This invention relates to processes and apparatuses for baking tortilla chips, and particularly to processes and apparatuses that enable a tortilla chip to be baked, while giving it the appearance and taste of having been fried.
Tortilla chips ordinarily are cooked in one of two ways. One conventional way is simply to bake them at relatively low temperature in a gas fired oven. When cooked in this manner, their appearance is relatively uniform and they may have a relatively low fat content. The other conventional way of cooking tortilla chips is to heat them for about one minute in about 275 degrees Fahrenheit in a gas oven having a conveyer whose effective length is about twenty-five feet, and then dropping them into a deep frying oil. While the latter process produces a somewhat less uniform appearance, brown spots or "toast points" sometimes being produced on the chips, their appearance is still essentially uniform and this process results in a chip with a relatively high fat content.

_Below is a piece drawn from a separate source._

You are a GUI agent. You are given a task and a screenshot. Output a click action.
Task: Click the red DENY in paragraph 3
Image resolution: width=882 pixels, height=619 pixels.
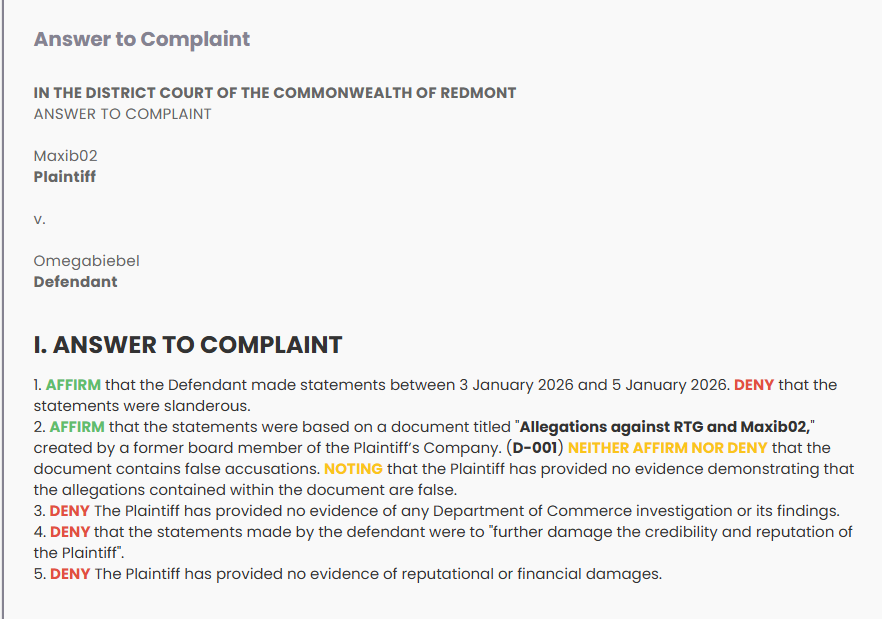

It is desirable to produce chips with a low fat content, yet which have toast points and which taste like they have been toasted, since these have been found to have appearance and taste characteristics that appeal to consumers. One approach to preparing edible products from a farinaceous dough which are fried or baked, but which have toast points, is described in Wisdom et al. U.S. Pat. No. 4,122,198. That patent describes a process whereby dough formed into a thin layer is selectively or locally toasted to a golden brown or black color without effecting the remaining surface of the dough significantly by contacting the dough with a heated metal object which only touches the intended localized area of the dough, such as a pattern on the periphery of a drum which rolls on the dough as it passes beneath the drum on a conveyer or another drum, or by passing a sheet of dough over a conveyor having upright rod extensions, the tips of which are electrically heated and contact the dough to effect the toasting. However, in that process the dough pieces are preconditioned, either before or after selective toasting, to remove a portion of the moisture, as by use of a heated oven prior to applying the metal object to the chips. While this process produces an advantage over conventional processes, it results in a relatively uniform pattern of toast points, which appears artificial, and requires unnecessary steps and equipment.
It would be desirable to have a process and apparatus for cooking tortilla baked chip products having toast points wherein the toast points appear to be random, so that the chips appear as though they had been fried yet have a low fat content, and which minimize the steps and equipment required to accomplish that result.